CONSIGNE A >>
Recopiez le passage de l'entretien avec Frédérik Peeters compris entre « Frédérik PEETERS – » et « De quelle manière? », ces deux passages inclus.
CONSIGNE B >>
Condensez sous forme de liste le paragraphe de l'entretien avec Frédérik Peeters qui commence par « Le western m'a toujours attiré », en gardant ses faits principaux.

EXTRAIT DU TEXTE >>
────────────────────

Depuis Les Pilules bleues, petit chef-d’œuvre paru en 2002, le dessinateur genevois Frédérik Peeters, a eu tout loisir de se bâtir une œuvre tout en subtilité. Navigant allègrement entre le polar vécu (RG, en collaboration avec un vrai flic qui raconte ses faits d’armes aux Renseignements généraux) et le space opera intimiste (Aâma, 4 tomes parus chez Gallimard) sans oublier Pachyderme et Lupus, Peeters aime à surprendre son monde.
Avec L’odeur des garçons affamés, surprenant western baigné de sensualité, et de violence intérieure écrit avec Loo hui Phang, l’auteur se frotte à un genre très codé, qui véhicule un certain manichéisme. Sans doute pour mieux le détourner. Son trait réaliste et inspiré ne tarde pas à retrouver le lyrisme et ses soudaines plongées dans l’irrationnel, qui font toute la pertinence de son travail. De passage à Paris, Frédérik Peeters répond aux questions du Figaro.
LE FIGARO – Qu’est-ce qui vous a attiré dans ce projet de BD en collaboration avec la romancière Loo hui Phang?
Frédérik PEETERS – Le western m’a toujours attiré, justement parce que ce genre cinématographique comporte des codes très précis. Quand il y a des codes, on peut les casser, jouer d’une certaine irrévérence. Je n’aime pas les hommages et les clins d’œil. C’est le revers de la médaille. C’est moi qui suis allé vers Loo hui Phang il y a dix ans. J’avais lu ses livres et ça m’intéressait de voir si on pouvait collaborer. C’est elle qui est revenue vers moi avec trois projets d’histoires dont cette intrigue western. Moi j’ai tout de suite flashé sur le western.
De quelle manière?
Il y avait déjà l’histoire de la mission photographique et cette ambiguïté sexuelle déjà. Cette intrigue, associée avec l’atmosphère du western, tout cela me semblait très intéressant.
Le titre de L’Odeur des garçons affamés ne ressemble pas à un titre de western…
Oui, d’ailleurs ce n’était pas le titre du projet au début. Le titre de travail, c’était Visions de l’Ouest. Au pluriel, elle jouait sur la photographie.
Comment est venue l’idée d’un tel titre?
Lorsque Loo est arrivée avec ce titre, j’ai d’abord trouvé cela précieux, trop précieux. Pourtant, avec le temps, cette expression s’est installée dans ma tête. Et je n’ai plus pu imaginer en changer. C’était trop parfait. C’est limite mauvais goût. J’avais lu sur un forum quelqu’un d’assez mauvaise foi, mais très drôle, qui disait que ça faisait penser au titre du prochain livre de Frédéric Mitterrand, et tout d’un coup, ça m’a paru beaucoup plus sympathique. Je me suis dit: «Ah oui, si c’est de mauvais goût comme ça, il a quelque chose d’intéressant derrière.»

────────────────────

CONTENU DES DONNÉES >>
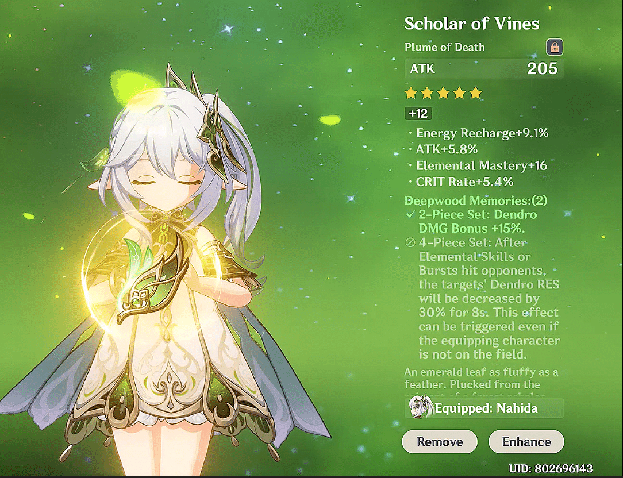This screenshot has height=478, width=623.
Task: Click the Elemental Mastery+16 substat
Action: point(481,165)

────────────────────

RÉSULTAT A >>
Frédérik PEETERS – Le western m’a toujours attiré, justement parce que ce genre cinématographique comporte des codes très précis. Quand il y a des codes, on peut les casser, jouer d’une certaine irrévérence. Je n’aime pas les hommages et les clins d’œil. C’est le revers de la médaille. C’est moi qui suis allé vers Loo hui Phang il y a dix ans. J’avais lu ses livres et ça m’intéressait de voir si on pouvait collaborer. C’est elle qui est revenue vers moi avec trois projets d’histoires dont cette intrigue western. Moi j’ai tout de suite flashé sur le western.
De quelle manière?

RÉSULTAT B >>
- Le western attire Peeters parce que ce genre cinématographique comporte des codes très précis, qu'on peut casser avec une certaine irrévérence.
- Il n'aime pas les hommages ni les clins d'œil.
- C'est lui qui est allé vers Loo hui Phang il y a dix ans, après avoir lu ses livres, pour voir s'ils pouvaient collaborer.
- Elle est revenue vers lui avec trois projets d'histoires, dont cette intrigue western.
- Il a tout de suite flashé sur le western.